Open-air theater in Greece

The Odysseas Elytis Theater in Ios, Greece is an open-air theater of the ancient Greek style designed by the architect Peter Haupt, a professor of architecture at the University of Berlin.

==Architecture==
The Odysseas Elytis Theatre was modelled on ancient theatres of Greece and Magna Graecia.

The Theatre can accommodate 1,100 spectators in its stands, which are made out of marble.
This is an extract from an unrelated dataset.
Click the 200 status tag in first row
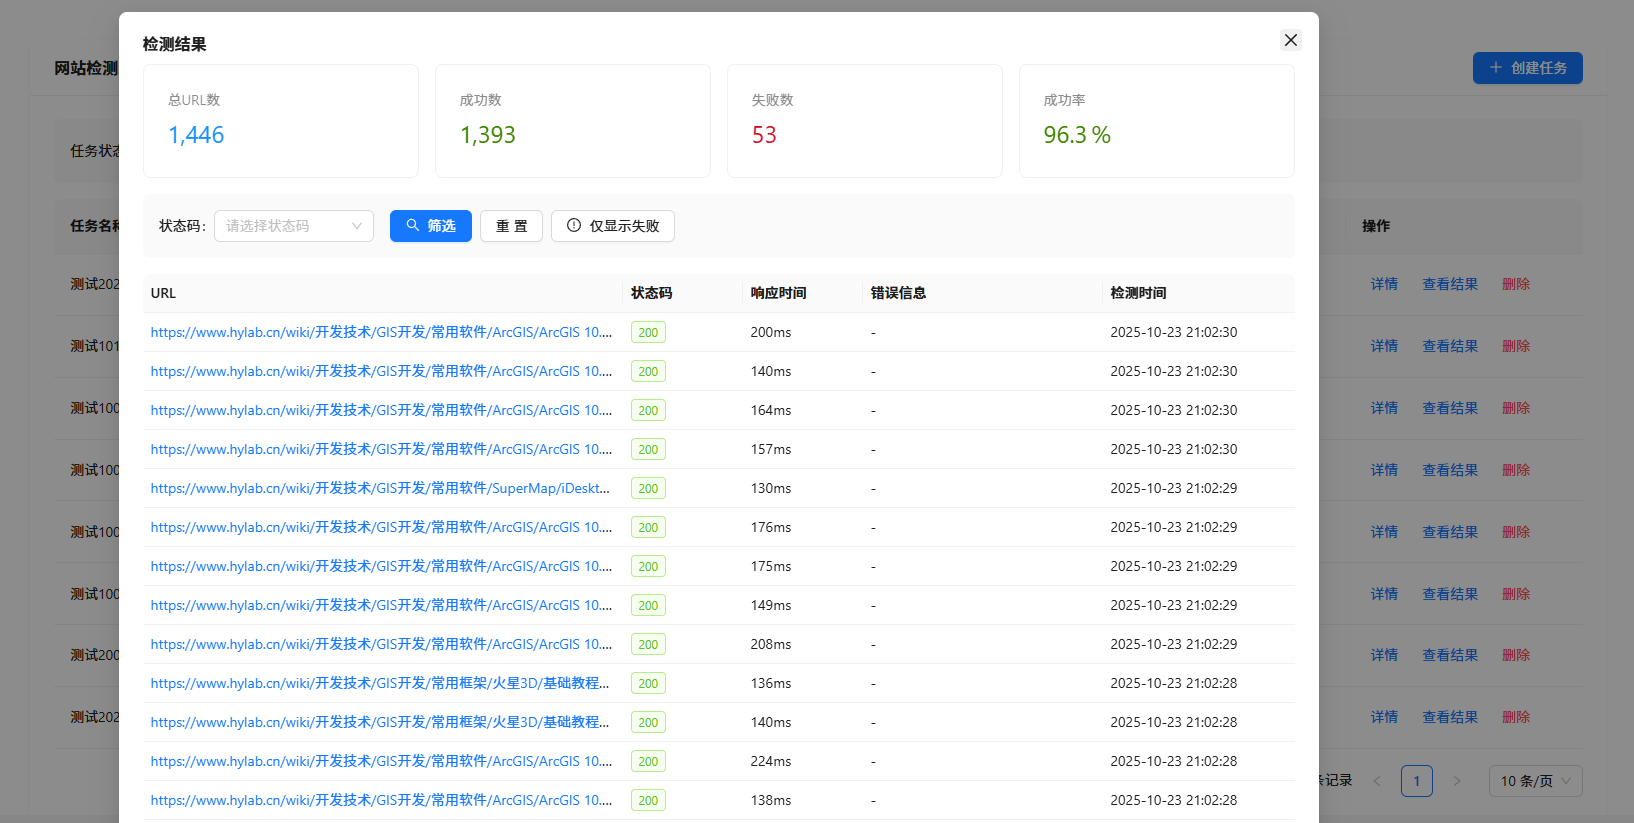Viewport: 1634px width, 823px height. [x=648, y=332]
For rest of the building of the theatre, local stone was used. The stage has a diameter of 12 meters. The seats are oriented toward the south offering a view of the Aegean and protecting the spectators from the summer winds.

==Name==
The theatre is named after the Greek poet Odysseas Elytis. The name Odysseas is the modern Greek version of the name Odysseus, the protagonist of Homer's Odyssey. Homer is closely associated with the island given the fact that according to all sources he died on the island.
==Events==
The Municipality of Ios, in cooperation with the local touristic Development Company, organizes annually concerts with great Greek and foreign artists at the Theatre.

In honor of Homer who died on the island, a cultural festival named ΟΜΗΡΕΙΑ ("OMIRIA"(from ΟΜΗΡ(ΟΣ) - HOMER + ΕΙΑ) is organized every year with artistic and cultural activities.

At the annual "OMIREA" cultural events that take place on May to September, anyone can attend a series of events such as the theatre competition of Cycladic schools, athletic and group sports, exhibitions of art, photography and books in the hall of the City Hall building.